## DATA SECTION
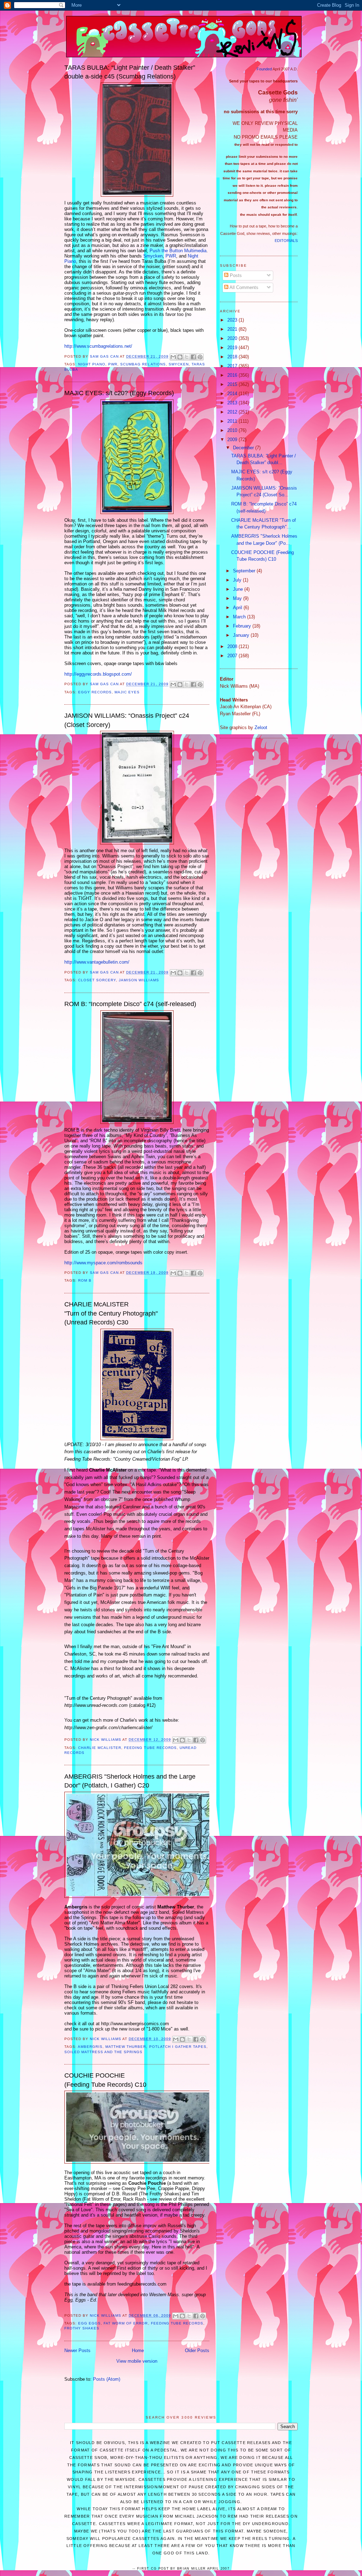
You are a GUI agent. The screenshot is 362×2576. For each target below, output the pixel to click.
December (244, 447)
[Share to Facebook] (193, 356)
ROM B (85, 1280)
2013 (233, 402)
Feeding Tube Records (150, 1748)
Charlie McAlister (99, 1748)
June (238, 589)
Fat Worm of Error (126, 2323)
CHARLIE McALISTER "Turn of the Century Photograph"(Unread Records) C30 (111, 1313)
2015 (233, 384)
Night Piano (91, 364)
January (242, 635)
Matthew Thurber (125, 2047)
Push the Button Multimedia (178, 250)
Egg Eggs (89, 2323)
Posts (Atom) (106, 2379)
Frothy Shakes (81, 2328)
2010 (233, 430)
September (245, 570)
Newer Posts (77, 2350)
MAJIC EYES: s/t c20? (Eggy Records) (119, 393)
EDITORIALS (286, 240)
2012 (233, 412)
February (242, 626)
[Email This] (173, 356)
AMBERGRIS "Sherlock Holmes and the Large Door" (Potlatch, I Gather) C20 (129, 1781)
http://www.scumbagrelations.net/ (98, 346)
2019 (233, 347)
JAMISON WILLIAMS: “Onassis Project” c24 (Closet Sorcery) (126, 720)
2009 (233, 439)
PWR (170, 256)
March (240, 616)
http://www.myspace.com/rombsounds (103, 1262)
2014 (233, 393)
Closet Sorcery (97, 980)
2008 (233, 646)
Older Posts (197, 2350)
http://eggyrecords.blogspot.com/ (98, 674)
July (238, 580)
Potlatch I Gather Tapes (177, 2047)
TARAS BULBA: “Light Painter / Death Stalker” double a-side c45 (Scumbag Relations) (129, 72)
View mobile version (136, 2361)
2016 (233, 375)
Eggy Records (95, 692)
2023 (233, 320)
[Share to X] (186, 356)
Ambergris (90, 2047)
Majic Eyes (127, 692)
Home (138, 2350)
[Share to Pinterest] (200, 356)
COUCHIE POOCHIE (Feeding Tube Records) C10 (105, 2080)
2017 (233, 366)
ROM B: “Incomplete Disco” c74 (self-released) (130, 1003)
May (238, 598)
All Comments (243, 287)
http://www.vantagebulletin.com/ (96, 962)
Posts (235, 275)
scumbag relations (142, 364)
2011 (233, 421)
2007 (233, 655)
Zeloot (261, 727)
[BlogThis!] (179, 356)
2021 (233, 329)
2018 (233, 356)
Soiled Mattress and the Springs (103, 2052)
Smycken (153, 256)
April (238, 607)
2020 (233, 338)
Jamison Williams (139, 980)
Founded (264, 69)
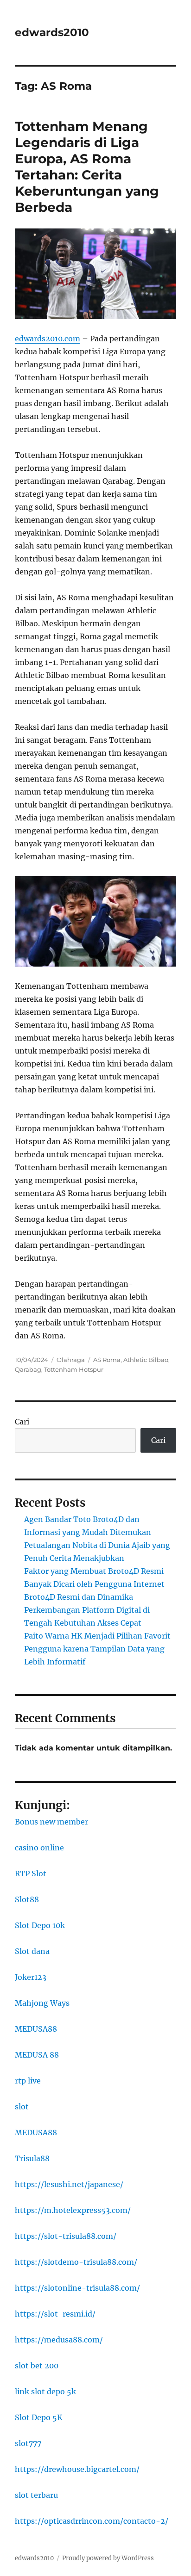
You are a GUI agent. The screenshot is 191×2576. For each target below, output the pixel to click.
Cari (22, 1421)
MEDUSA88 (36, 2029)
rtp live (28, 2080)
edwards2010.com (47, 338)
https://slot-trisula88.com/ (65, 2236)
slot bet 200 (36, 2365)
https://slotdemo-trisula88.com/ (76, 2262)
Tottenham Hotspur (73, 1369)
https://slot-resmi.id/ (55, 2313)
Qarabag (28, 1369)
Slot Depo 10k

## TASK BRIEF
Do not include images; quote all of the entries above exactly.

## ANSWER TO THE EXERCISE
You are a GUI agent. The screenshot is 362×2576. For each target below, output the pixel to click.
December (244, 447)
[Share to Facebook] (193, 356)
ROM B (85, 1280)
2013 (233, 402)
Feeding Tube Records (150, 1748)
Charlie McAlister (99, 1748)
June (238, 589)
Fat Worm of Error (126, 2323)
CHARLIE McALISTER "Turn of the Century Photograph"(Unread Records) C30 (111, 1313)
2015 (233, 384)
Night Piano (91, 364)
January (242, 635)
Matthew Thurber (125, 2047)
Push the Button Multimedia (178, 250)
Egg Eggs (89, 2323)
Posts (Atom) (106, 2379)
Frothy Shakes (81, 2328)
2010 (233, 430)
September (245, 570)
Newer Posts (77, 2350)
MAJIC EYES: s/t c20? (Eggy Records) (119, 393)
EDITORIALS (286, 240)
2012 (233, 412)
February (242, 626)
[Email This] (173, 356)
AMBERGRIS "Sherlock Holmes and the Large Door" (Potlatch, I Gather) C20 (129, 1781)
http://www.scumbagrelations.net/ (98, 346)
2019 (233, 347)
JAMISON WILLIAMS: “Onassis Project” c24 (Closet Sorcery) (126, 720)
2009 (233, 439)
PWR (170, 256)
March (240, 616)
http://www.myspace.com/rombsounds (103, 1262)
2014 (233, 393)
Closet Sorcery (97, 980)
2008 (233, 646)
Older Posts (197, 2350)
http://eggyrecords.blogspot.com/ (98, 674)
July (238, 580)
Potlatch I Gather Tapes (177, 2047)
TARAS BULBA: “Light Painter / Death Stalker” double a-side c45 (Scumbag Relations) (129, 72)
View mobile version (136, 2361)
2016 (233, 375)
Eggy Records (95, 692)
2023 (233, 320)
[Share to X] (186, 356)
Ambergris (90, 2047)
Majic Eyes (127, 692)
Home (138, 2350)
[Share to Pinterest] (200, 356)
COUCHIE POOCHIE (Feeding Tube Records) C10 (105, 2080)
2017 (233, 366)
ROM B: “Incomplete Disco” c74 (self-released) (130, 1003)
May (238, 598)
All Comments (243, 287)
http://www.vantagebulletin.com/ (96, 962)
Posts (235, 275)
scumbag relations (142, 364)
2011 (233, 421)
2007 (233, 655)
Zeloot (261, 727)
[BlogThis!] (179, 356)
2021 (233, 329)
2018 (233, 356)
Soiled Mattress and the Springs (103, 2052)
Smycken (153, 256)
April (238, 607)
2020 (233, 338)
Jamison Williams (139, 980)
Founded (264, 69)
You are a GUI agent. The screenshot is 191×2576. For each target below, output the pixel to click.
Cari (22, 1421)
MEDUSA88 (36, 2029)
rtp live (28, 2080)
edwards2010.com (47, 338)
https://slot-trisula88.com/ (65, 2236)
slot bet 200 (36, 2365)
https://slotdemo-trisula88.com/ (76, 2262)
Tottenham Hotspur (73, 1369)
https://slot-resmi.id/ (55, 2313)
Qarabag (28, 1369)
Slot Depo 10k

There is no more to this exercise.